Le 4 janvier prochain, sortira la BD “Mediator, un crime chimiquement pur”, co-écrit pas Irène Frachon et Éric Giacometti, sur le médicament qui n’est plus commercialisé, mais qui continue de faire des morts.
La bande dessinée se propose de raconter le scandale du Médiator sous la forme d’un polar qui cependant n’invente rien. « Tout est factuel (…) il n’y a aucune place pour la fiction dans le BD », confie Irène Frachon à France Info. L’histoire de plusieurs patients y est racontée ainsi que leurs combats et leurs souffrances au quotidien, hérités des séquelles laissées par le traitement.
Irène Frachon se bat depuis plusieurs années pour l’indemnisation des victimes. La pneumologue avait alerté les autorités sanitaires dès 2007 sur la dangerosité du médicament après avoir constaté des cas d’attaques cardiaques chez des patients ayant suivi le traitement. Elle avait alors élaboré une longue étude épidémiologique qui a participé au retrait du Mediator sur le marché.
L’histoire d’un médicament ayant trompé 5 millions de personnes
Le médicament mis sur le marché en 1976 et commercialisé par le groupe pharmaceutique français Servier, a été détourné et prescrit comme coupe-faim en vue de traiter le diabète. Ce traitement prescrit à près de 5 millions de personnes a ensuite été retiré du marché en novembre 2009, après avoir été à l’origine de nombreux cas de lésions cardiaques et d’hypertension, causant des décès.
« C’est un crime industriel qui se noue dans les années 1960 : Servier invente une série de coupe-faim dérivés de l’amphétamine. Et, malgré des signes de dangerosité qui apparaissent très rapidement, Servier va tout mettre en œuvre pour empêcher le retrait de ces coupe-faim parce que ce sont des produits extrêmement rentables. »
Irène Frachon, accompagnée du journaliste Éric Giacometti, retrace l’histoire des laboratoires Servier, fabricants du traitement et condamné en 2021 à une amende de 2,7 millions d’euros pour tromperie aggravée ainsi qu’homicides et blessures involontaires. Pour cause, les laboratoires ont sciemment dissimulé les propriétés coupe-faim et les dangereux effets secondaires du médicament dans le seul but de s’enrichir.

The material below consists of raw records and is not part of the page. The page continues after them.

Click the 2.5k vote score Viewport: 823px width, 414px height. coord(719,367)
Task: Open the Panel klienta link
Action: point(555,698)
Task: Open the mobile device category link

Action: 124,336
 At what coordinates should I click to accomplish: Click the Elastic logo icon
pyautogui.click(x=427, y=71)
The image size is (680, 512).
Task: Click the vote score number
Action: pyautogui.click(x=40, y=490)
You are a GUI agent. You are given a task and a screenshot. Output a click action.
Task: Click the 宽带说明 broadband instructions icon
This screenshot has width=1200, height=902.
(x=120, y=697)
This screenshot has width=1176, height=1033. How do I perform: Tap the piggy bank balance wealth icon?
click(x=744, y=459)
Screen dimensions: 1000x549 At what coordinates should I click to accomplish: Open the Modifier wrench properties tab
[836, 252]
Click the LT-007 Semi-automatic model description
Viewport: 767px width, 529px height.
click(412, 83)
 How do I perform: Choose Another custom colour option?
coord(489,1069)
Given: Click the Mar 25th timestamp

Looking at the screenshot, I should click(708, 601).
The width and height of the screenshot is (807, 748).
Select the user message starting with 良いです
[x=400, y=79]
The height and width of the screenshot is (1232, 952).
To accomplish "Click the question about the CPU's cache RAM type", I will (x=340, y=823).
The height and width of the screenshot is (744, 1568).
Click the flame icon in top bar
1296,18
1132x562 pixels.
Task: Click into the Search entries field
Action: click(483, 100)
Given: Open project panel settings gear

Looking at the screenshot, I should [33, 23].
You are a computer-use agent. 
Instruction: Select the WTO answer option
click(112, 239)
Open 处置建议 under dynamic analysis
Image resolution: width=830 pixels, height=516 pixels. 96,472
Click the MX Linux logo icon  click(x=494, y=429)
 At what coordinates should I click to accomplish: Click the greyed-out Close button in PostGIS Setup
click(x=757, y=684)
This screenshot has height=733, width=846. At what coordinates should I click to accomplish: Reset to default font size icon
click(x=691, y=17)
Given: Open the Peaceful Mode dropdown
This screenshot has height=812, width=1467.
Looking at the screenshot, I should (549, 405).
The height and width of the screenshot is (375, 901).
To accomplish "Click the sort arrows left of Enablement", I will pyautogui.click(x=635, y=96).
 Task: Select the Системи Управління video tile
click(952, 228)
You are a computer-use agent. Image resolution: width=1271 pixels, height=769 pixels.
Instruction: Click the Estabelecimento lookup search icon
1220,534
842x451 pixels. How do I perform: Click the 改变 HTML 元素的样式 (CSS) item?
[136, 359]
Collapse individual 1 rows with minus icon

« On a affaire à un labo qui a vendu un poison mortel en toute connaissance de cause pendant plus de dix ans, avec des milliers de morts à la clé. Je pense que ça mérite des condamnations exemplaires. »
Le 9 janvier prochain, le procès en appel du groupe pharmaceutique s’ouvrira pour une durée de quatre mois, les laboratoires Servier ayant fait appel de leur condamnation. Irène Frachon, quant à elle, attend une grande sévérité de la part de la justice française et estime que l’affaire du Mediator a participé à la méfiance du public envers les autorités sanitaires.
Un bilan des décès qui continuent de s’alourdir
Si en décembre 2010 une étude de l’Agence nationale de sécurité du médicament avait estimé que le nombre de morts à venir se situerait entre 1000 à 2000 personnes, il a été établi par le juge d’instruction en 2019 que le bilan s’élevait provisoirement entre 1500 et 2100 décès. Le juge avait également ajouté que le Mediator a entraîné entre 3 100 et 4 000 hospitalisations pour insuffisance valvulaire et entre 1 700 et 2 300 replacement valvulaire. Aujourd’hui encore, des patients ayant suivi le traitement lorsqu’il était commercialisé continuent de mourir du Mediator.